Nevertheless, the current Senate leadership may try to move forward with the ratification process once the Obama Administration transmits the convention to the Senate for its advice and consent. If this occurs, concerned Senators should insist on including a series of reservations, understandings, and declarations (RUDs) in the resolution of ratification. RUDs could greatly diminish, although not eliminate, the danger that the convention would pose to U.S. law and American sovereignty.
At a minimum, these RUDs would need to state clearly that:
- The CRPD Committee has no authority to compel actions by states parties, and the United States does not recognize any conclusion, recommendation, or general comment issued by the committee as customary international law or legally binding on it in any manner.
- For purposes of U.S. domestic law, the provisions of the convention are non-self-executing.
- Ratification of the convention would have no effect on existing law in the United States regarding either the restriction or the expansion of abortion "rights."
- The United States would consider itself bound by the obligations of the convention only insofar as the terms "disability" and "discrimination based on disability" are understood in the Americans with Disabilities Act and related federal legislation.
However, the inclusion of such RUDs will not remedy all of the potential problems that membership in the convention will cause.[49] Indeed, some legal scholars--including Harold Koh, current Legal Adviser at the Department of State--have questioned the legality of RUDs.[50] For example, in a 2002 law review article, Koh criticized as "legally questionable" the use of RUDs in connection with ratification of CEDAW:
Indeed, past Administrations...have unwisely proposed that ratification [of CEDAW] be accompanied by a detailed package of conditions designed to insulate existing U.S. practices with regard to protection of individual privacy, the role of women in combat service, comparable worth in pay, maternity leave, freedom of speech, family planning, and the like...
To proceed with such a qualified, "swiss cheese" ratification in which the legal exceptions would overshadow the core act of ratification would be politically unwise, legally questionable, and practically unnecessary to protect American national interests.[51]

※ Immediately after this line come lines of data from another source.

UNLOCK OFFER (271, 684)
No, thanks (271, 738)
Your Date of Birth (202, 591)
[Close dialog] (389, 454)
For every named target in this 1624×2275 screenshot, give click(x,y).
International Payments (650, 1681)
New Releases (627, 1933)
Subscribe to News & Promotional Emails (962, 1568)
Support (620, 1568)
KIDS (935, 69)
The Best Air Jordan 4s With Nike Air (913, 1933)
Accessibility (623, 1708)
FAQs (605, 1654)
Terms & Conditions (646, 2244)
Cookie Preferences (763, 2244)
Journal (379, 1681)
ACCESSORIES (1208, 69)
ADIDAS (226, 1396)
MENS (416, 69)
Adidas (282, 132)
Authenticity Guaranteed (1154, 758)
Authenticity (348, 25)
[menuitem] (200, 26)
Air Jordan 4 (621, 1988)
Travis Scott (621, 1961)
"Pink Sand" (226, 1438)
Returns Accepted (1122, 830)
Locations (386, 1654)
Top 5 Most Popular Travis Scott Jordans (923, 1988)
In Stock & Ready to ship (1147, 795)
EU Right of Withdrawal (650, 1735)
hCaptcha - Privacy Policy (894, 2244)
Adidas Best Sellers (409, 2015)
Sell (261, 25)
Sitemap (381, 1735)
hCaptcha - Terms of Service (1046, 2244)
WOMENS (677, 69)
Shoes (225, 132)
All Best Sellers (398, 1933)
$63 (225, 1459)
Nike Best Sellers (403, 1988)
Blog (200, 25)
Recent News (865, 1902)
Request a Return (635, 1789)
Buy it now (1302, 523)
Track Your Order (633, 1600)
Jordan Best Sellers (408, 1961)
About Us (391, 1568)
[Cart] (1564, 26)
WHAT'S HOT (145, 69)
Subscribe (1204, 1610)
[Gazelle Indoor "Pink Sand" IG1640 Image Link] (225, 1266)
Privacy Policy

The Senate seems to find itself in a dilemma: Unconditional ratification of the Disabilities Convention would harm U.S. interests because it would obligate the federal government to defer to an unaccountable committee of disability experts in Geneva. At the same time, any effort by the Senate to condition its consent to ratification by including certain RUDs may be deemed illegitimate by international legal scholars, including perhaps the top legal scholar in the U.S. government.
Conclusion
The United States need not become a party to the Convention on the Rights of Persons with Disabilities because current U.S. law meets and exceeds the provisions of the convention, and mere membership in the convention will not convince the international community that America protects the rights of its disabled citizens.
Moreover, ratification of the convention may harm U.S. national interests, because human rights treaty committees increasingly view themselves as the legislators of binding international norms instead of as experts fulfilling the technical roles they were intended to perform.
Steven Groves is Bernard and Barbara Lomas Fellow in the Margaret Thatcher Center for Freedom, a division of the Kathryn and Shelby Cullom Davis Institute for International Studies, at The Heritage Foundation and a contributor to ConUNdrum: The Limits of the United Nations and the Search for Alternatives (Rowman & Littlefield Publishers, 2009).